Spezialwissen: Drittlandstransfer: Verhandlung, Vergleich und Eskalation
- Normen-/Quellenanker: DSGVO, BDSG, TDDDG, PIA, DPIA, AVV, Art. 15, Art. 33, Art. 44, US, DPF, SCC.
Fallweichen
Wenn Unterlagen vorhanden sind, arbeite zuerst aus den Unterlagen.
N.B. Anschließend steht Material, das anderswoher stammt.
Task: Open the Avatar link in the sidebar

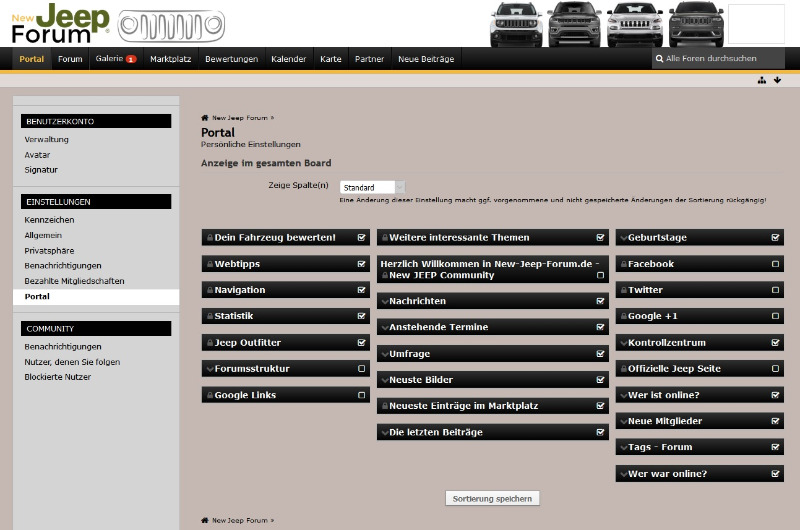Action: coord(37,155)
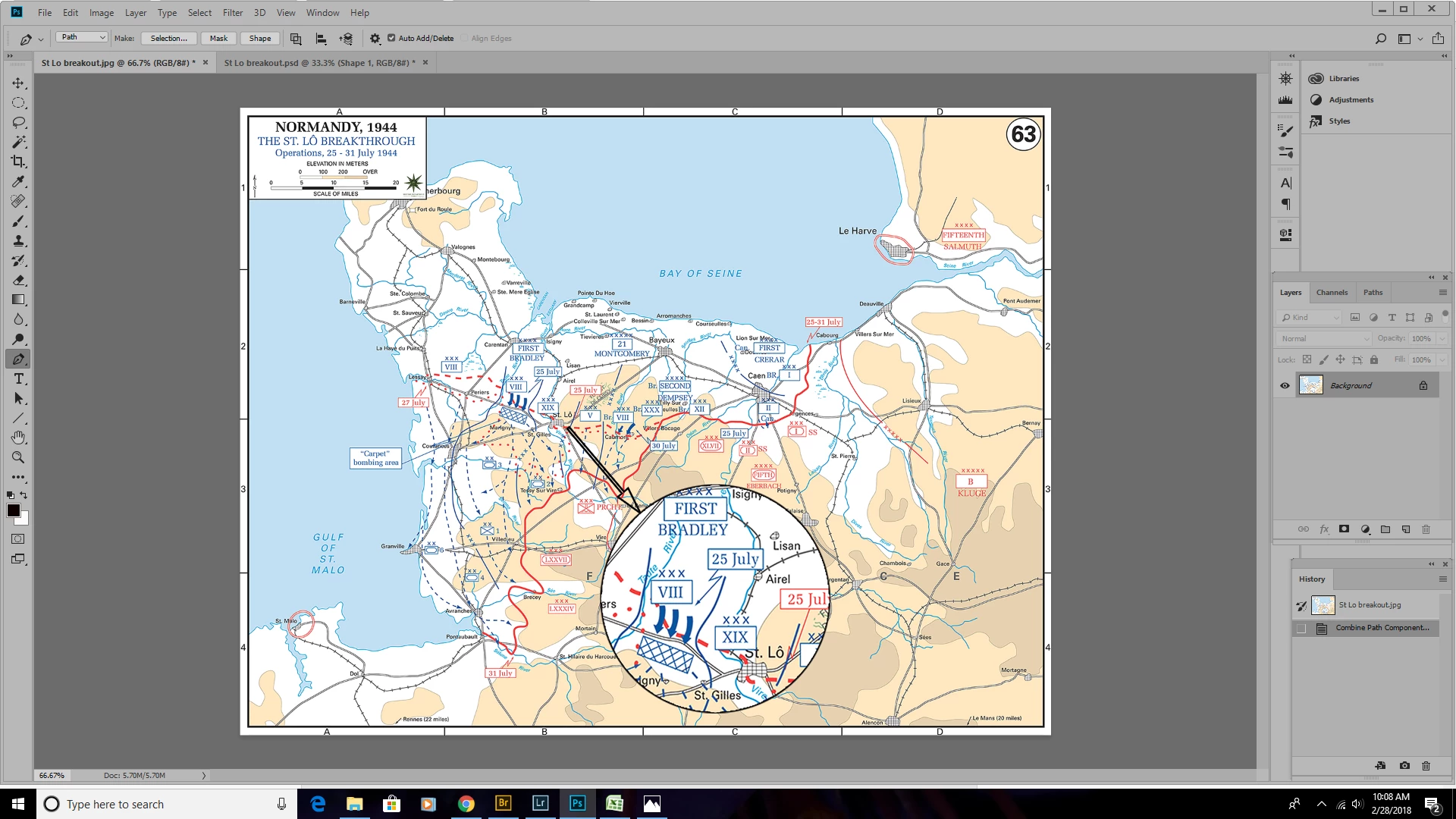This screenshot has height=819, width=1456.
Task: Select the Hand tool
Action: tap(18, 438)
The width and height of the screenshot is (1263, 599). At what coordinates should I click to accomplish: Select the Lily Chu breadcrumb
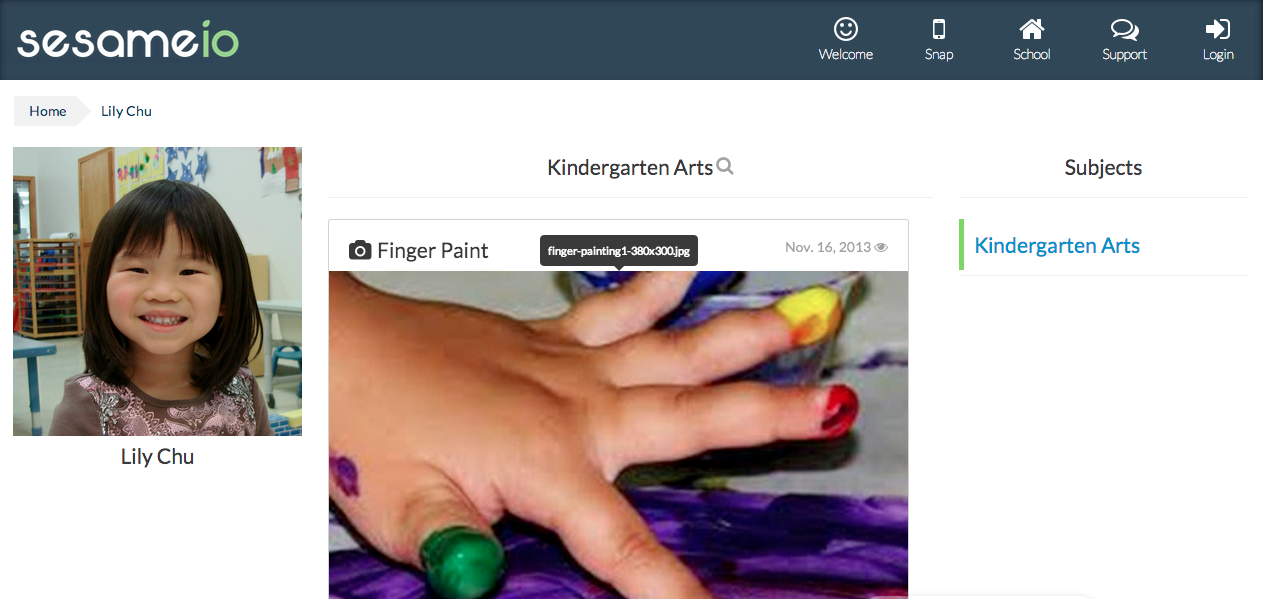tap(126, 111)
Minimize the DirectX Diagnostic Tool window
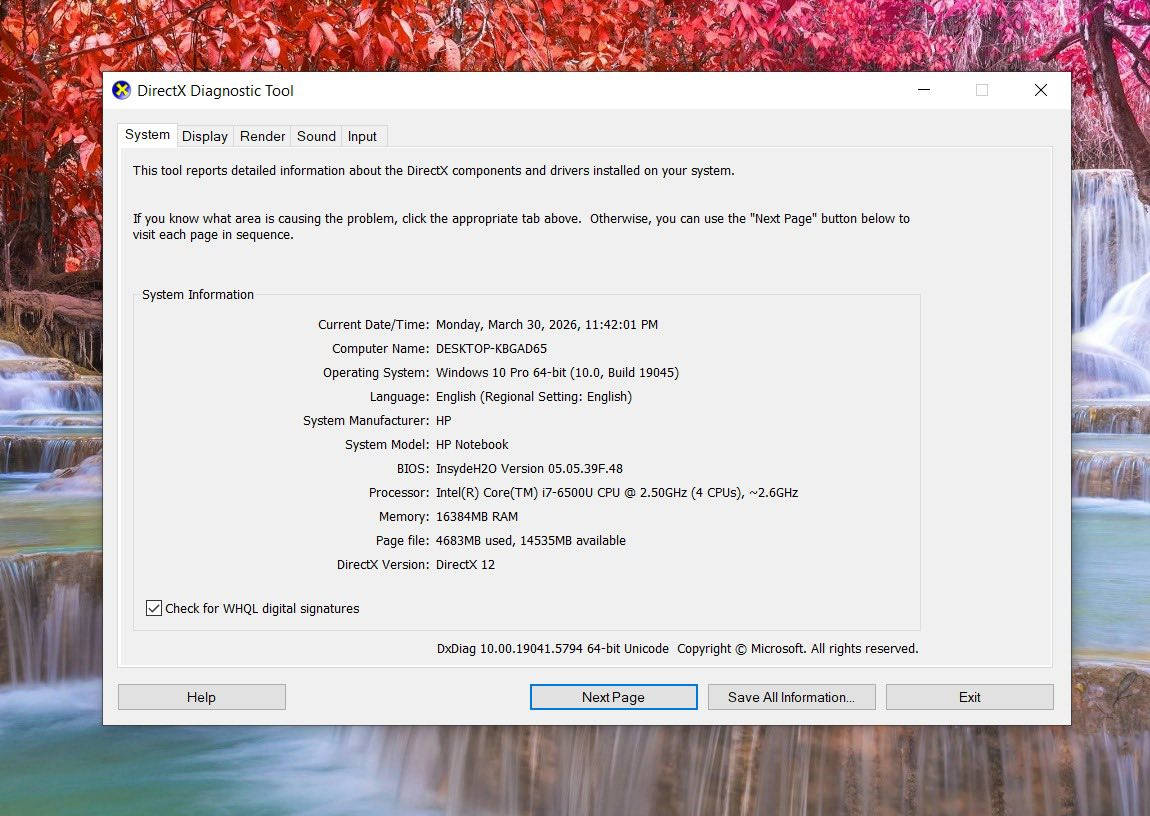Viewport: 1150px width, 816px height. pyautogui.click(x=923, y=90)
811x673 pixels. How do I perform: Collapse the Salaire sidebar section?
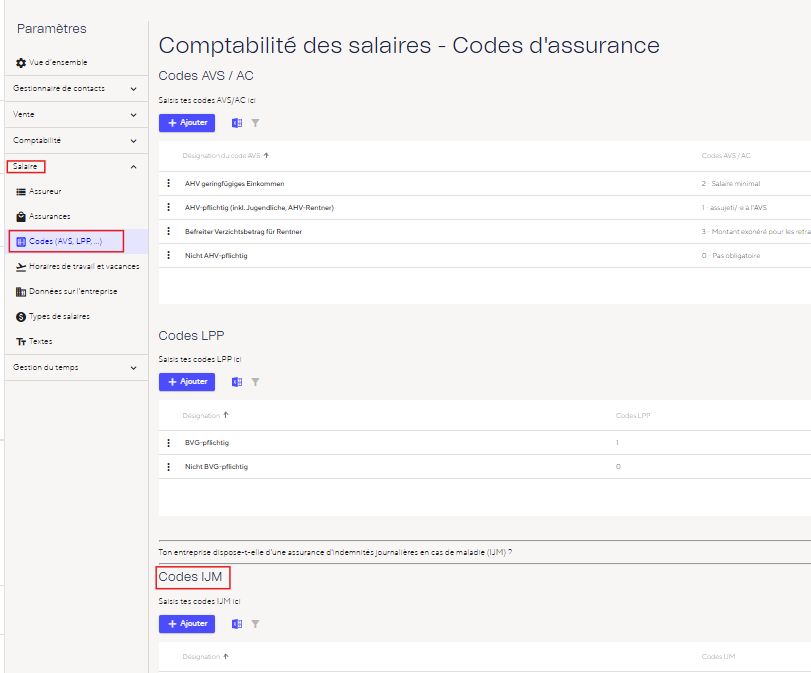(134, 166)
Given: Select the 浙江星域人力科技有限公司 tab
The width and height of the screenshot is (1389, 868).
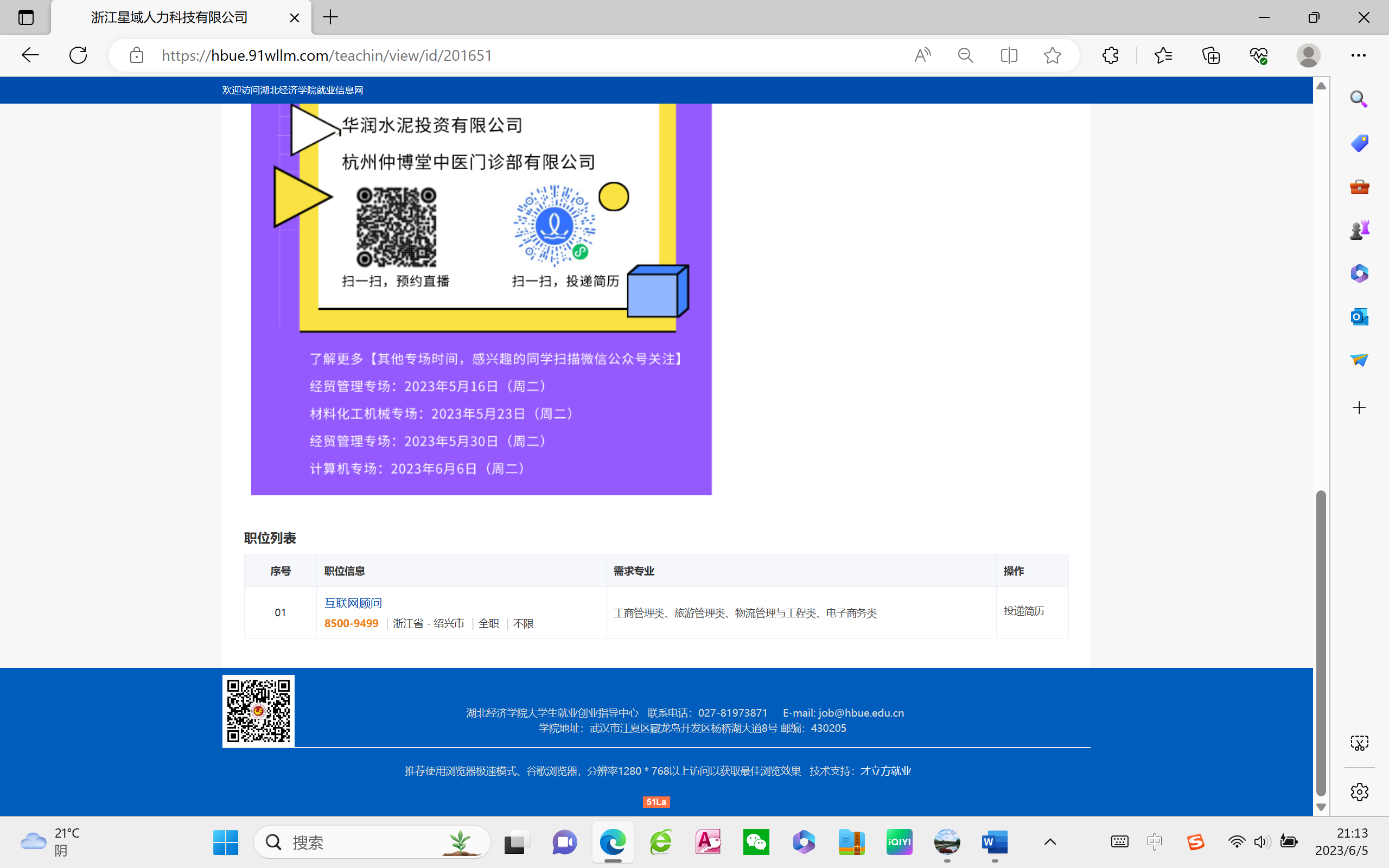Looking at the screenshot, I should click(x=170, y=17).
Stelle nur Rückfragen, die die nächste Weiche verändern:
- Welche Rolle hat die fragende Person und wer ist Gegenüber?
- Welches konkrete Ziel soll erreicht oder verhindert werden?
- Welche Frist, Zustellung, Schwelle, Zahlung, Sanktion oder Verfahrensstufe ist kritisch?
- Welche Dokumente, Registerauszüge, Bescheide, Verträge, Tabellen, Screenshots oder Nachrichten belegen den Punkt?
- Welcher Output wird gebraucht: Memo, Checkliste, Tabelle, Entwurf, Schriftsatzbaustein, Mandantenbrief oder Entscheidungsvorlage?
Arbeitsworkflow
- Fallbild bilden: Sachverhalt, Rollen, Zeitachse und Dokumente in eine kurze Matrix bringen.
- Rechtsrahmen setzen: Normen, Zuständigkeiten, Fristen, Formfragen und Verfahrensstand zum Themenfeld Drittlandstransfer prüfen.
- Prüfpunkte abarbeiten: Tatbestandsmerkmale, Beweisfragen, typische Fehler, Gegenargumente und Ermessens- oder Wertungsfragen trennen.
- Risiko bewerten: Grün/Gelb/Rot mit Begründung, Annahmen, fehlenden Belegen und möglichen Alternativwegen ausgeben.
- Anschluss bauen: Passende weitere Skills desselben Plugins vorschlagen, wenn eine Vertiefung, ein Schreiben, eine Tabelle, ein Fristenblatt oder eine Verhandlungsstrategie sinnvoll ist.
Transfermechanik (Art. 44 ff. DSGVO)
- Stufe 1 — Angemessenheitsbeschluss (Art. 45): UK, Japan, Schweiz, Israel u. a.; für USA das EU-US Data Privacy Framework (DPF) seit Durchführungsbeschluss vom 10.07.2023. Selbstzertifizierung des Empfängers prüfen (dataprivacyframework.gov).
- Stufe 2 — Geeignete Garantien (Art. 46): Standardvertragsklauseln (Durchführungsbeschluss (EU) 2021/914), Binding Corporate Rules, genehmigte Verhaltensregeln.
- Stufe 3 — Ausnahmen (Art. 49): Nur restriktiv, kein dauerhafter Transfer.
Transfer Impact Assessment (TIA)
Nach EuGH "Schrems II" (Urteil vom 16.07.2020, C-311/18) prüfen, ob die SCC im Empfängerland faktisch greifen: Zugriffsrechte staatlicher Stellen, FISA 702, Executive Order 12333, Rechtsschutz. EDSA-Empfehlungen 01/2020 als Methodik. Zusätzliche Maßnahmen wie kundenseitig gehaltene Verschlüsselungsschlüssel oder Pseudonymisierung dokumentieren.
Verhandlungs-Trade-off
- US-Anbieter ohne DPF-Zertifizierung: SCC + TIA + technische Maßnahmen sind nötig. Reine Vertragsklauseln ohne TIA reichen den Aufsichtsbehörden nicht.
- Eskalationsstufen bei Streit: Konzern-DSB, dann Aufsichtsbehörde am Hauptsitz (One-Stop-Shop Art. 56), zuletzt Klage nach Art. 79 oder Beschwerde nach Art. 77.